On January 8th, a payment processor violated federal law when it debited, or tried to debit, more than $9.9 million from consumers’ bank accounts – at $139 each – without their approval. According to a complaint the FTC filed in federal court, Nevada-based InterBill Ltd. acted on behalf of a fraudulent enterprise known as “Pharmacycards.com.” In 2004 the FTC charged Pharmacycards with debiting millions of dollars from consumers’ checking accounts, without their consent, for nonexistent discount pharmacy cards.
InterBill’s business is processing payments for merchants, including those its industry considers “high risk,” such as online gaming and mail and telephone marketing. Using consumers’ names and bank account information provided by Pharmacycards, InterBill debited thousands of consumers’ accounts despite indications that the operation was bogus. Consumers had no contact with InterBill or Pharmacycards before money was taken from their checking accounts.
According to the complaint, InterBill did not follow its own guidelines for new merchants before doing work for Pharmacycards, including collecting information, checking references, and verifying a physical address. Pharmacycards provided a London, England, mail drop as a business address and conducted all of its business by pre-paid, virtually untraceable cellular phones and free, anonymous e-mail and facsimile accounts. The Pharmacycards Web site provided a toll- free customer service number that was answered at a call center in Montreal, Quebec, Canada and a fake address in British Columbia, Canada. Pharmacycards operators used the identity of a Cyprus corporation and directed that their funds be wired to a Cyprus bank account.

**Provided information:**
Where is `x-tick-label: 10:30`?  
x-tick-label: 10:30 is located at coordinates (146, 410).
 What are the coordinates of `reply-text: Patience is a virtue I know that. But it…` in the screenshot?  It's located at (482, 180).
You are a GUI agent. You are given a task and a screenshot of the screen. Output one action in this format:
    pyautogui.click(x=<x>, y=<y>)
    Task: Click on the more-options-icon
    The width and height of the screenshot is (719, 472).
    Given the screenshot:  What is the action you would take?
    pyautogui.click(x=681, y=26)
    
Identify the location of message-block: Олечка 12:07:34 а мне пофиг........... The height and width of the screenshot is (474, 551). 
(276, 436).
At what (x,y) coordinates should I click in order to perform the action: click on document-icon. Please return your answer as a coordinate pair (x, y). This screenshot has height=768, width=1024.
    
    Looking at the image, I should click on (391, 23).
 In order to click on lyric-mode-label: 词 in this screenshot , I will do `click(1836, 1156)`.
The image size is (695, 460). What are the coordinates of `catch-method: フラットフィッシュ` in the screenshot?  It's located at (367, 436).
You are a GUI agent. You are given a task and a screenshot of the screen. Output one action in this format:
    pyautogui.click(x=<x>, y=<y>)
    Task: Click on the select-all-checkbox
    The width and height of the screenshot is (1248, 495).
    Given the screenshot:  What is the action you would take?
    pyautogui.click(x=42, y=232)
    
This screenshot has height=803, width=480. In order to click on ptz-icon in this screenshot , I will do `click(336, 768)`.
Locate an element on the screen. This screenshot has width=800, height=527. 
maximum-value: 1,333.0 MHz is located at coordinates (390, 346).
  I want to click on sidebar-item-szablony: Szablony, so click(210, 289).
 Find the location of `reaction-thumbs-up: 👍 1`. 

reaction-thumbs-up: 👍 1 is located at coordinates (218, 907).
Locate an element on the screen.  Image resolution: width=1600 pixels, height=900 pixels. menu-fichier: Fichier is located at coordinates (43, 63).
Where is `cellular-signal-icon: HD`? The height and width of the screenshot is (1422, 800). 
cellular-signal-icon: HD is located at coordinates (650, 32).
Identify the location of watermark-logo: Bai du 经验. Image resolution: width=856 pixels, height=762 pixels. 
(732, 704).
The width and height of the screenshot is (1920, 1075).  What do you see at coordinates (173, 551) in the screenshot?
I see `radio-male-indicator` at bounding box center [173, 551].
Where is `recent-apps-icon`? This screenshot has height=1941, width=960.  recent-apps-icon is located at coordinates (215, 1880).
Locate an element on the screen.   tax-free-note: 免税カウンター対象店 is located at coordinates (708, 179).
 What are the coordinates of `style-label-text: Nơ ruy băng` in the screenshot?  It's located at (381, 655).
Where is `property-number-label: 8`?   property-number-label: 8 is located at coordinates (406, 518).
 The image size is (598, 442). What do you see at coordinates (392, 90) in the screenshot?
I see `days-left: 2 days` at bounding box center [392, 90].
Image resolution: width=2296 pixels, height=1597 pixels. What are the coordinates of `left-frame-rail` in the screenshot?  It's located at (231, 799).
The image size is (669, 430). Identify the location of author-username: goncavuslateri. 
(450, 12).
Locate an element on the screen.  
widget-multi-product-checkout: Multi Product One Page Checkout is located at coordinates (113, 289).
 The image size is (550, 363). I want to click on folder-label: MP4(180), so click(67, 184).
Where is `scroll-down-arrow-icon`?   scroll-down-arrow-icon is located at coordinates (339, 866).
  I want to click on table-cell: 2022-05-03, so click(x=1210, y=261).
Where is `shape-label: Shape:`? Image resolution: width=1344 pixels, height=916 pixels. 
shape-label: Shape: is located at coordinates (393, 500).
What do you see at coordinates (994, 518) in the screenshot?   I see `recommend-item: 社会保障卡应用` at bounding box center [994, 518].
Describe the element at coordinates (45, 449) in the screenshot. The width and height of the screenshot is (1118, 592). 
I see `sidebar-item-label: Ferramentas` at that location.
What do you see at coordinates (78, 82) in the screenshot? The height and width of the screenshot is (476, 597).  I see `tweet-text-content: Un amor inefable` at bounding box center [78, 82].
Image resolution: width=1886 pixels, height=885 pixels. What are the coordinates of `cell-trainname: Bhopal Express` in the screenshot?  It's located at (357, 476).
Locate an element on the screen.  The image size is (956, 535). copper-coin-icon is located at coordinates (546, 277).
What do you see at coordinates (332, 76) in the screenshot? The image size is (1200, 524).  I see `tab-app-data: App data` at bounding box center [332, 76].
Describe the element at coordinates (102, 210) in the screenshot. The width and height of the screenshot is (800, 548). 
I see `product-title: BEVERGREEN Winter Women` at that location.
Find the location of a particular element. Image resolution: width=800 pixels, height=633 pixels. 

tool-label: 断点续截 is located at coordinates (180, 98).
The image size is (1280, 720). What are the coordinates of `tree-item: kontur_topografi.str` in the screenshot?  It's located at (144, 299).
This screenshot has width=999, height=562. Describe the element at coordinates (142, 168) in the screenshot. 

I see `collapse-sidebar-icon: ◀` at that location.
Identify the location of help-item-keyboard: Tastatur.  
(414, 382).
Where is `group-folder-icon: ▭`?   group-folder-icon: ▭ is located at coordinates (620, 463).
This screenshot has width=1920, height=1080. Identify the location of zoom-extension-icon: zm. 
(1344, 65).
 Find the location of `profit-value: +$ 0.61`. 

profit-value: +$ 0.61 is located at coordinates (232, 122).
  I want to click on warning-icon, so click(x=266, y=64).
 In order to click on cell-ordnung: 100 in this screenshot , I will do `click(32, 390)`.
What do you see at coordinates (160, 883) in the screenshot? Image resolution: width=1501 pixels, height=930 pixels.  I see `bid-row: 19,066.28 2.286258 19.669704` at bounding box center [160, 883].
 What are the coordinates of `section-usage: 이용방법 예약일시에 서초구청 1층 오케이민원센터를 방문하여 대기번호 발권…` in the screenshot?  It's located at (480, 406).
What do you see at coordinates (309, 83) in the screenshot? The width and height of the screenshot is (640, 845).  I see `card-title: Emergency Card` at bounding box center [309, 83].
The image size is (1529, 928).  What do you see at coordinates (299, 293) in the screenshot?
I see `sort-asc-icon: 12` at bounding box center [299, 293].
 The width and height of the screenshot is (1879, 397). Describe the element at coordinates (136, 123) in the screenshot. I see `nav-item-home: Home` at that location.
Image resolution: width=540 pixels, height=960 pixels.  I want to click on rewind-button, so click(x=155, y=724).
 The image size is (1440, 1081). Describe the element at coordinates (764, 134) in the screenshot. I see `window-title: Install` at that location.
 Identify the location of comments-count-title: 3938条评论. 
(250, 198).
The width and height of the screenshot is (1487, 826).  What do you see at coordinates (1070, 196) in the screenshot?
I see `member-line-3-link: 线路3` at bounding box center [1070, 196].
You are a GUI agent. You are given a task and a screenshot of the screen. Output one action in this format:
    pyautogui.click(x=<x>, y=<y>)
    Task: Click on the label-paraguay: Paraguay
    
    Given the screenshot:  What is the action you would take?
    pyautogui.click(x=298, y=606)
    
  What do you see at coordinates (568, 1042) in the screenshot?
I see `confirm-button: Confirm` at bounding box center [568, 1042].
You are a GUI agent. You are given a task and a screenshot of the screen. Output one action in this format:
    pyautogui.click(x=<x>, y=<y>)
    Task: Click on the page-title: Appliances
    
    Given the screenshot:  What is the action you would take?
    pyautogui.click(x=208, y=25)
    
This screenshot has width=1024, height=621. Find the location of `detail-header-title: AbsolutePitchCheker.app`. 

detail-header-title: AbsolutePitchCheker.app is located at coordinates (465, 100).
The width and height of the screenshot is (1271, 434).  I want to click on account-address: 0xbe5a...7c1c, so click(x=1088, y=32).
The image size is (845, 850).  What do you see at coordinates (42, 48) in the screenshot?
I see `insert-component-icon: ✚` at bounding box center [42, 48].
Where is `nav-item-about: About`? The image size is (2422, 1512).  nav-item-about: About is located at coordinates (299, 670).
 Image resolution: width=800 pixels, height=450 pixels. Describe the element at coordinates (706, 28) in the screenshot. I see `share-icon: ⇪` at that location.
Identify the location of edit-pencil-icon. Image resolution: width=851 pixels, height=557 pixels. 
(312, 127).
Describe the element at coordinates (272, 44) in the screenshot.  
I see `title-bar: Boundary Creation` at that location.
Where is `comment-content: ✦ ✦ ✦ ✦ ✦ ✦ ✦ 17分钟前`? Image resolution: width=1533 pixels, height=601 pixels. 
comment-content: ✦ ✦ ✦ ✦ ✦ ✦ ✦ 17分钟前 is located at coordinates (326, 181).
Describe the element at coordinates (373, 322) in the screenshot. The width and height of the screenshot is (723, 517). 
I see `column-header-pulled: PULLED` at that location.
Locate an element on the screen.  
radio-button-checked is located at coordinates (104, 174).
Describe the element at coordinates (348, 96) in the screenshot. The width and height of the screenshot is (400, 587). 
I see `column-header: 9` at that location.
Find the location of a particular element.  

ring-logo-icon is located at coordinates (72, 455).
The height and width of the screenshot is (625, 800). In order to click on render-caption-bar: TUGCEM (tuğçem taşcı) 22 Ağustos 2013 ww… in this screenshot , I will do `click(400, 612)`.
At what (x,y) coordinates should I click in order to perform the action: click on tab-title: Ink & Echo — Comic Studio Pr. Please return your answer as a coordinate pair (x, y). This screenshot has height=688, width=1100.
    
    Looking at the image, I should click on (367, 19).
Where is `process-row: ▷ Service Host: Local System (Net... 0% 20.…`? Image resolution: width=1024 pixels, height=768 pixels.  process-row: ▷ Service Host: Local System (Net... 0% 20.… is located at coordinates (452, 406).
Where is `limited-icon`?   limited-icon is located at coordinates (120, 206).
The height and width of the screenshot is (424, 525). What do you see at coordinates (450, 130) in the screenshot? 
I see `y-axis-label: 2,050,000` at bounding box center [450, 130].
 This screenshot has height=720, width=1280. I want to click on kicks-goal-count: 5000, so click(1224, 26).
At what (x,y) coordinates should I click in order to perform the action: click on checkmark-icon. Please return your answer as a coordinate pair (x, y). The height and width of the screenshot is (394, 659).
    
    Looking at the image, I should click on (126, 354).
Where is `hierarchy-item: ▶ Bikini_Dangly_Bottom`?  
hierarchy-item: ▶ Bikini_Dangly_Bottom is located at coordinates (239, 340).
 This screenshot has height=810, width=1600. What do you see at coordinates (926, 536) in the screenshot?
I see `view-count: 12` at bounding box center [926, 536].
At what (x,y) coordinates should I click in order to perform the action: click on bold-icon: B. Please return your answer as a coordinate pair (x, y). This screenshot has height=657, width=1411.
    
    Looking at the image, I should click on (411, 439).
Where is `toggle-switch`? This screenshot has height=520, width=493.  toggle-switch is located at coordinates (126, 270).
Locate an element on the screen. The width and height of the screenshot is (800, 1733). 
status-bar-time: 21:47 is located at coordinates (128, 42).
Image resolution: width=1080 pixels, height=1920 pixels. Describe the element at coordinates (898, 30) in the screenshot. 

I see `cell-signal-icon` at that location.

**To do:**
a) Rewrite the passage on InterBill from "According to the" down to "Cyprus bank account.", replacing "mail drop" with "post office box".
b) According to the passage on InterBill, where was the call center that answered the Pharmacycards toll-free customer service number?
c) Write the next part of the passage on InterBill, starting after its final sentence.

**Outputs by task:**
a)
According to the complaint, InterBill did not follow its own guidelines for new merchants before doing work for Pharmacycards, including collecting information, checking references, and verifying a physical address. Pharmacycards provided a London, England, post office box as a business address and conducted all of its business by pre-paid, virtually untraceable cellular phones and free, anonymous e-mail and facsimile accounts. The Pharmacycards Web site provided a toll- free customer service number that was answered at a call center in Montreal, Quebec, Canada and a fake address in British Columbia, Canada. Pharmacycards operators used the identity of a Cyprus corporation and directed that their funds be wired to a Cyprus bank account.

b) Montreal, Quebec, Canada

c)
The complaint alleges that InterBill anticipated high rates of returned or reversed transactions, a sign that unauthorized debits from consumers’ accounts were likely. InterBill did not request or obtain proof that consumers had authorized Pharmacycards to debit their accounts and, shortly after starting its work, InterBill received strong indications that the transactions were unauthorized – rates of returned transactions skyrocketed, and InterBill received complaints from consumers and banks.
InterBill ultimately asked Pharmacycards about the source of its consumer database and
requested proof that consumers had received the material for which they were billed, but despite receiving insufficient answers, InterBill kept processing payments. According to the complaint, more than 70 percent of the attempted transactions were returned or refused by the consumers’ banks, and more than $2.38 million was debited from consumers’ accounts.
The FTC charges InterBill and its principal officer, Thomas Wells, with violating Section 5 of the FTC Act by unfairly processing debt transactions to consumer’s bank accounts. The FTC seeks consumer redress and a permanent bar on further violations. The Commission vote to authorize staff to file the complaint was 5-0.